Beitrag von Fabiane » So 15. Apr 2018, 18:18

Hallo liebe Leute,

hier mal wieder ein Buchtipp:

„Von falschen Körpern und echten Menschen – Transsexualität und die Konstruktion von Geschlecht in einer zweigeschlechtlichen Welt“ von Sarah Röhm

Grob gesagt geht es der Autorin um die Macht der binären Geschlechterrollen in unserer Gesellschaft, die nach ihrer Ansicht so stark ist, dass er (viele) Transsexuelle dazu bringt, ihre Biologie diesen Rollen anzupassen.
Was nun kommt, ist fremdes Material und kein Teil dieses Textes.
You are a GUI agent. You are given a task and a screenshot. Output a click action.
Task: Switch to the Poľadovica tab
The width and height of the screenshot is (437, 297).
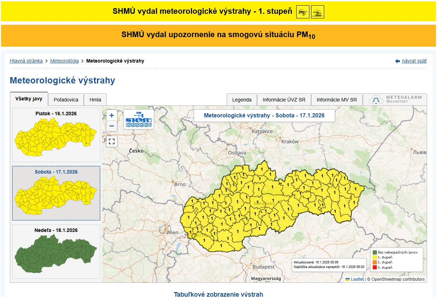point(66,100)
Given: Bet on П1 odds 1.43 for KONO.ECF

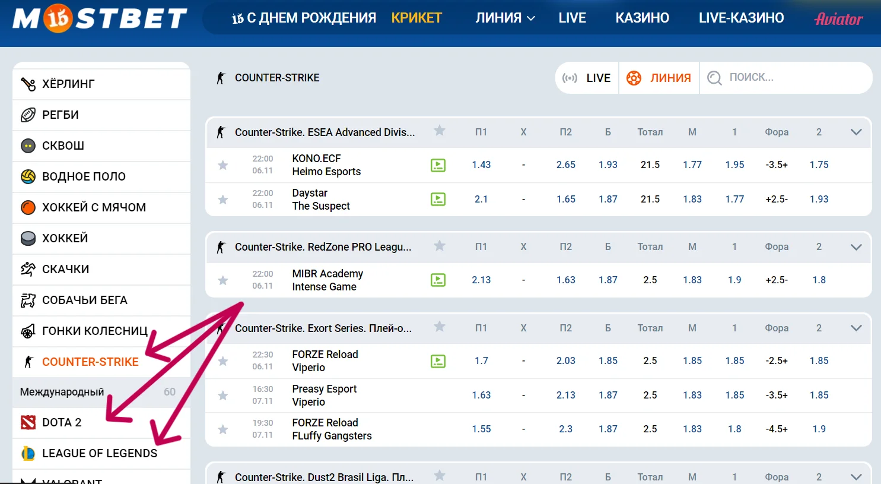Looking at the screenshot, I should pos(481,165).
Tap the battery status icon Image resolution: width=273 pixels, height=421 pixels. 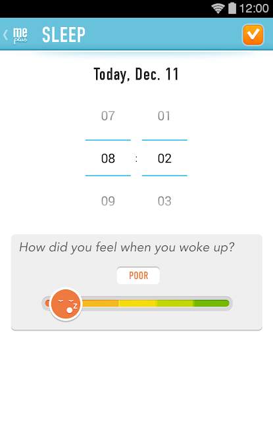coord(232,8)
Man muss dieser Meinung nicht folgen, zum Nachdenken und Überprüfen der eigenen Einstellungen anregen kann sie aber allemal, finde ich. Weiter geht es Sarah Röhm darum zu zeigen, wie die bei den meisten Menschen unbewusst gelebten Geschlechterrollen bei Transsexuellen ins Bewusstsein rücken und den Anpassungsprozess prägen.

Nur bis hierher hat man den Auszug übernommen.